**WHAT TO WORK ON**. Output as a numbered list the lines from the one containing "In order to" up to and including the one containing "Locate an element", leaving out any blank lines.

------ INFORMATION SHOWN ------

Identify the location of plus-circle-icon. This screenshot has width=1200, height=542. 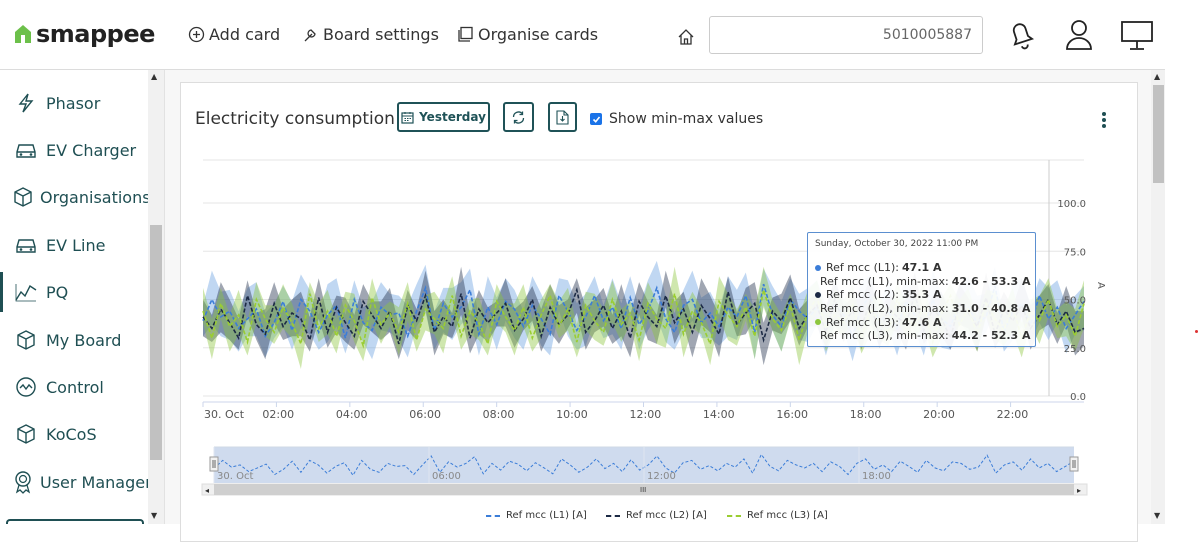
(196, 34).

------
------ INFORMATION SHOWN ------

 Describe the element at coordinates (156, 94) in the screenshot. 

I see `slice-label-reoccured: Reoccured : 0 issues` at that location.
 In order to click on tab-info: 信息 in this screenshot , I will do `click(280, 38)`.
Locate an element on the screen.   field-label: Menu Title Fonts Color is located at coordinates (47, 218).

------

**SOLUTION**.
1.  In order to click on tab-info: 信息 in this screenshot , I will do `click(280, 38)`.
2. Locate an element on the screen.   field-label: Menu Title Fonts Color is located at coordinates (47, 218).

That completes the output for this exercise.